(Stored items)

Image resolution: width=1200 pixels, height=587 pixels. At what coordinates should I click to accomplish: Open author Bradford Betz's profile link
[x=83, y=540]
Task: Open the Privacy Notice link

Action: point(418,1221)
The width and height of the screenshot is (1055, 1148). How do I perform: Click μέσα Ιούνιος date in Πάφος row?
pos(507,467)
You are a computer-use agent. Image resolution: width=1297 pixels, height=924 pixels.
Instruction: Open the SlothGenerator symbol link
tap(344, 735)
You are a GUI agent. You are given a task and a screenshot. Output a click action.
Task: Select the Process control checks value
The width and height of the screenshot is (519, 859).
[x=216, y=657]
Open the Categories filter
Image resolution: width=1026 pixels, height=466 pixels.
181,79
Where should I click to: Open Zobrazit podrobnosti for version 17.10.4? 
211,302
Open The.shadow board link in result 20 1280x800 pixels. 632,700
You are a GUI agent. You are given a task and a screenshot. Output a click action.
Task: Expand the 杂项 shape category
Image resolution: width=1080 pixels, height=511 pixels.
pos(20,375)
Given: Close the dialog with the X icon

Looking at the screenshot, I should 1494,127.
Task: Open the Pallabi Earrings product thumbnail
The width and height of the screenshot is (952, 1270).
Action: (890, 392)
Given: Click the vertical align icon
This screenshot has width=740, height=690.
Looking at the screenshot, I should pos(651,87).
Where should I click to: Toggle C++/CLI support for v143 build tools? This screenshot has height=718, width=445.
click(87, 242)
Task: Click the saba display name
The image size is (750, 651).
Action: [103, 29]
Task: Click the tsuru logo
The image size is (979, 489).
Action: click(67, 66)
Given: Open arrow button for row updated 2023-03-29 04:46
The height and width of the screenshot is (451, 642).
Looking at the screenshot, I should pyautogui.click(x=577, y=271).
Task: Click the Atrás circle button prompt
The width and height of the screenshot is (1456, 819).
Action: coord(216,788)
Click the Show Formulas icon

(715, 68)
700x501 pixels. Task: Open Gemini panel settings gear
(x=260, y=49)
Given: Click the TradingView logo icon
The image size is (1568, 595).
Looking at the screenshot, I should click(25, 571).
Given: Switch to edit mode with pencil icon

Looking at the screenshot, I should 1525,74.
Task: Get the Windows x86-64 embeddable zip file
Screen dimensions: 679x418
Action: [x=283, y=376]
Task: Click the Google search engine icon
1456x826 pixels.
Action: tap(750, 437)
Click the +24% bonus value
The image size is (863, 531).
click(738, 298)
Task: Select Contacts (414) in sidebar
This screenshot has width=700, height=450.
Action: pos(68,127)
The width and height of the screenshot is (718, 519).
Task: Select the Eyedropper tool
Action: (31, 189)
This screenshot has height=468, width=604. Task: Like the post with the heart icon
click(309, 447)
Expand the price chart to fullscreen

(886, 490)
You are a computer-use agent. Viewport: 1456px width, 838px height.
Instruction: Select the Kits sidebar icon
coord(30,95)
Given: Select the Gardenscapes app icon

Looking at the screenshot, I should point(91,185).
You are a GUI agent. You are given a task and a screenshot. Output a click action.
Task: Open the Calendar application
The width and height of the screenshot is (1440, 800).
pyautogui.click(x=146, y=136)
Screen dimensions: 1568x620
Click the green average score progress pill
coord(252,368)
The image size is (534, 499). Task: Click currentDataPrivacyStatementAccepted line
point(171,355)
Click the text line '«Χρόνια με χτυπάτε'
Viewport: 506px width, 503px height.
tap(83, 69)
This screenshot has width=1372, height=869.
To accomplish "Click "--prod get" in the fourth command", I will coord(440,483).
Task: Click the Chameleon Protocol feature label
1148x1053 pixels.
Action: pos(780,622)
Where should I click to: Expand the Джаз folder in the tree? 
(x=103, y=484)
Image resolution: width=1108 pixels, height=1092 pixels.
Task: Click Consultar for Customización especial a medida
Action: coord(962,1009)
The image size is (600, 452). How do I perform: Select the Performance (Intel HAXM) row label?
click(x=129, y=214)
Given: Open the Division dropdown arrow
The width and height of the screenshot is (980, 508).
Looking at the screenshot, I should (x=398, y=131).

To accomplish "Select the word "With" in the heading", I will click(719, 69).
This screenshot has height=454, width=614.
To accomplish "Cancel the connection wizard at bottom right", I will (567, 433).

**YOUR GOAL**
Report every line above that has the string "arrow" in it.

**SOLVED PROBLEM**
Given: Open arrow button for row updated 2023-03-29 04:46
Given: Open the Division dropdown arrow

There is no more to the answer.